Dataset items
____________________

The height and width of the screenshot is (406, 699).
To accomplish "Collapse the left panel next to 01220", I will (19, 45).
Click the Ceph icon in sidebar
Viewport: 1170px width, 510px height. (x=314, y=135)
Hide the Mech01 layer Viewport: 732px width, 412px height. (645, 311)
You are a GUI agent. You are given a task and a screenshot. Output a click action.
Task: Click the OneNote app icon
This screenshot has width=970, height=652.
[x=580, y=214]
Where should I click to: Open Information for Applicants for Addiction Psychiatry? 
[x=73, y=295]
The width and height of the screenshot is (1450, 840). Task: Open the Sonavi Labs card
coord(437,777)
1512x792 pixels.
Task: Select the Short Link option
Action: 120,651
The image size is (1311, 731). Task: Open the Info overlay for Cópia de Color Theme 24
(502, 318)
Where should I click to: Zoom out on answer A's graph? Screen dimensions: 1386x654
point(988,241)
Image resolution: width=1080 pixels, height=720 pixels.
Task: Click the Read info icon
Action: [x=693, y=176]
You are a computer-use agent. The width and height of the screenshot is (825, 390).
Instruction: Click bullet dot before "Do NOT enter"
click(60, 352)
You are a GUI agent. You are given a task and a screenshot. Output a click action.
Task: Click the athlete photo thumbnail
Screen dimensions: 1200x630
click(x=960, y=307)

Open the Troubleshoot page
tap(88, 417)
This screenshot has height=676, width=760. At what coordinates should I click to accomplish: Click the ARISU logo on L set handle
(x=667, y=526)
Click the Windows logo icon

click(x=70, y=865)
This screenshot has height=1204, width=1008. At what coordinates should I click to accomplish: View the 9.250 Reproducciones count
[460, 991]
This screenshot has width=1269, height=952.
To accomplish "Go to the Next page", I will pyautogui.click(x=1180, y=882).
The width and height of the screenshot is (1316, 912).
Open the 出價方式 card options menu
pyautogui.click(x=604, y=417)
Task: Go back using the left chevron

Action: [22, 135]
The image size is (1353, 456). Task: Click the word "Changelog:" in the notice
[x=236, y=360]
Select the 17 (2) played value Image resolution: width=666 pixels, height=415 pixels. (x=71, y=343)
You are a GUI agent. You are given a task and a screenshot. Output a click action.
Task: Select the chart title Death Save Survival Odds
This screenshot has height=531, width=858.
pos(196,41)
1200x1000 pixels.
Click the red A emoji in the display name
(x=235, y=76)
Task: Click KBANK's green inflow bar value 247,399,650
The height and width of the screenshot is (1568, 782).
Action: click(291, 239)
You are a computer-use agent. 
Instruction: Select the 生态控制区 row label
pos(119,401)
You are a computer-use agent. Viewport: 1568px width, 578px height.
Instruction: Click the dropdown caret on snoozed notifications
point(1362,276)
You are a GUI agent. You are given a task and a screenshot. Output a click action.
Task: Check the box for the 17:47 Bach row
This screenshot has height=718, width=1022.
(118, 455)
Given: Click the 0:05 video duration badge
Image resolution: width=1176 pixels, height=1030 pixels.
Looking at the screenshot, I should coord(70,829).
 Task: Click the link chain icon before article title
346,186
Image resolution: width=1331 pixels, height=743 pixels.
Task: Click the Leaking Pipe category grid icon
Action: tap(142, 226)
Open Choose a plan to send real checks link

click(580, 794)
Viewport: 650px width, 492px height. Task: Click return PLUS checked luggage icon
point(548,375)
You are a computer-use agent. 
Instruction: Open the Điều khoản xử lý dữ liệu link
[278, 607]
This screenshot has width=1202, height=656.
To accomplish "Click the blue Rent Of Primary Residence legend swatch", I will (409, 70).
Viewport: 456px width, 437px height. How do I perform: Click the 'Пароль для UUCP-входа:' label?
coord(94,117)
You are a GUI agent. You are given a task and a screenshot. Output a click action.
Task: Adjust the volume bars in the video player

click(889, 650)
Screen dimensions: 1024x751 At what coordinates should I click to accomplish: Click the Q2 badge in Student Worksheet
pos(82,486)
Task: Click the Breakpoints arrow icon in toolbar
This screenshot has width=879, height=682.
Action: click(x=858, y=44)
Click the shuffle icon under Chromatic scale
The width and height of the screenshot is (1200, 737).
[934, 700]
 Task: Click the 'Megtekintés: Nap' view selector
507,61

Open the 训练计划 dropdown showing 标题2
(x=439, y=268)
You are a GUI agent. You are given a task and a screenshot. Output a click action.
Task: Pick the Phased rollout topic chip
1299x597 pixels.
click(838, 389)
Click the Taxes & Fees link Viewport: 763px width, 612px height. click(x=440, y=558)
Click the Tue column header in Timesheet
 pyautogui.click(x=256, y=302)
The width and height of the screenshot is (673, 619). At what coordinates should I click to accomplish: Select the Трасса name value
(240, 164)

____________________

Work item: Restate each of the entries above verbatim.

Response area:
The height and width of the screenshot is (406, 699).
To accomplish "Collapse the left panel next to 01220", I will (19, 45).
Click the Ceph icon in sidebar
Viewport: 1170px width, 510px height. (x=314, y=135)
Hide the Mech01 layer Viewport: 732px width, 412px height. (645, 311)
You are a GUI agent. You are given a task and a screenshot. Output a click action.
Task: Click the OneNote app icon
This screenshot has width=970, height=652.
[x=580, y=214]
Where should I click to: Open Information for Applicants for Addiction Psychiatry? 
[x=73, y=295]
The width and height of the screenshot is (1450, 840). Task: Open the Sonavi Labs card
coord(437,777)
1512x792 pixels.
Task: Select the Short Link option
Action: 120,651
The image size is (1311, 731). Task: Open the Info overlay for Cópia de Color Theme 24
(502, 318)
Where should I click to: Zoom out on answer A's graph? Screen dimensions: 1386x654
point(988,241)
Image resolution: width=1080 pixels, height=720 pixels.
Task: Click the Read info icon
Action: [x=693, y=176]
You are a computer-use agent. The width and height of the screenshot is (825, 390).
Instruction: Click bullet dot before "Do NOT enter"
click(60, 352)
You are a GUI agent. You are given a task and a screenshot. Output a click action.
Task: Click the athlete photo thumbnail
Screen dimensions: 1200x630
click(x=960, y=307)

Open the Troubleshoot page
tap(88, 417)
This screenshot has height=676, width=760. At what coordinates should I click to accomplish: Click the ARISU logo on L set handle
(x=667, y=526)
Click the Windows logo icon

click(x=70, y=865)
This screenshot has height=1204, width=1008. At what coordinates should I click to accomplish: View the 9.250 Reproducciones count
[460, 991]
This screenshot has width=1269, height=952.
To accomplish "Go to the Next page", I will pyautogui.click(x=1180, y=882).
The width and height of the screenshot is (1316, 912).
Open the 出價方式 card options menu
pyautogui.click(x=604, y=417)
Task: Go back using the left chevron

Action: [22, 135]
The image size is (1353, 456). Task: Click the word "Changelog:" in the notice
[x=236, y=360]
Select the 17 (2) played value Image resolution: width=666 pixels, height=415 pixels. (x=71, y=343)
You are a GUI agent. You are given a task and a screenshot. Output a click action.
Task: Select the chart title Death Save Survival Odds
This screenshot has height=531, width=858.
pos(196,41)
1200x1000 pixels.
Click the red A emoji in the display name
(x=235, y=76)
Task: Click KBANK's green inflow bar value 247,399,650
The height and width of the screenshot is (1568, 782).
Action: click(291, 239)
You are a computer-use agent. 
Instruction: Select the 生态控制区 row label
pos(119,401)
You are a computer-use agent. Viewport: 1568px width, 578px height.
Instruction: Click the dropdown caret on snoozed notifications
point(1362,276)
You are a GUI agent. You are given a task and a screenshot. Output a click action.
Task: Check the box for the 17:47 Bach row
This screenshot has height=718, width=1022.
(118, 455)
Given: Click the 0:05 video duration badge
Image resolution: width=1176 pixels, height=1030 pixels.
Looking at the screenshot, I should coord(70,829).
 Task: Click the link chain icon before article title
346,186
Image resolution: width=1331 pixels, height=743 pixels.
Task: Click the Leaking Pipe category grid icon
Action: tap(142, 226)
Open Choose a plan to send real checks link

click(580, 794)
Viewport: 650px width, 492px height. Task: Click return PLUS checked luggage icon
point(548,375)
You are a computer-use agent. 
Instruction: Open the Điều khoản xử lý dữ liệu link
[278, 607]
This screenshot has width=1202, height=656.
To accomplish "Click the blue Rent Of Primary Residence legend swatch", I will (409, 70).
Viewport: 456px width, 437px height. How do I perform: Click the 'Пароль для UUCP-входа:' label?
coord(94,117)
You are a GUI agent. You are given a task and a screenshot. Output a click action.
Task: Adjust the volume bars in the video player

click(889, 650)
Screen dimensions: 1024x751 At what coordinates should I click to accomplish: Click the Q2 badge in Student Worksheet
pos(82,486)
Task: Click the Breakpoints arrow icon in toolbar
This screenshot has width=879, height=682.
Action: click(x=858, y=44)
Click the shuffle icon under Chromatic scale
The width and height of the screenshot is (1200, 737).
[934, 700]
 Task: Click the 'Megtekintés: Nap' view selector
507,61

Open the 训练计划 dropdown showing 标题2
(x=439, y=268)
You are a GUI agent. You are given a task and a screenshot. Output a click action.
Task: Pick the Phased rollout topic chip
1299x597 pixels.
click(838, 389)
Click the Taxes & Fees link Viewport: 763px width, 612px height. click(x=440, y=558)
Click the Tue column header in Timesheet
 pyautogui.click(x=256, y=302)
The width and height of the screenshot is (673, 619). At what coordinates should I click to accomplish: Select the Трасса name value
(240, 164)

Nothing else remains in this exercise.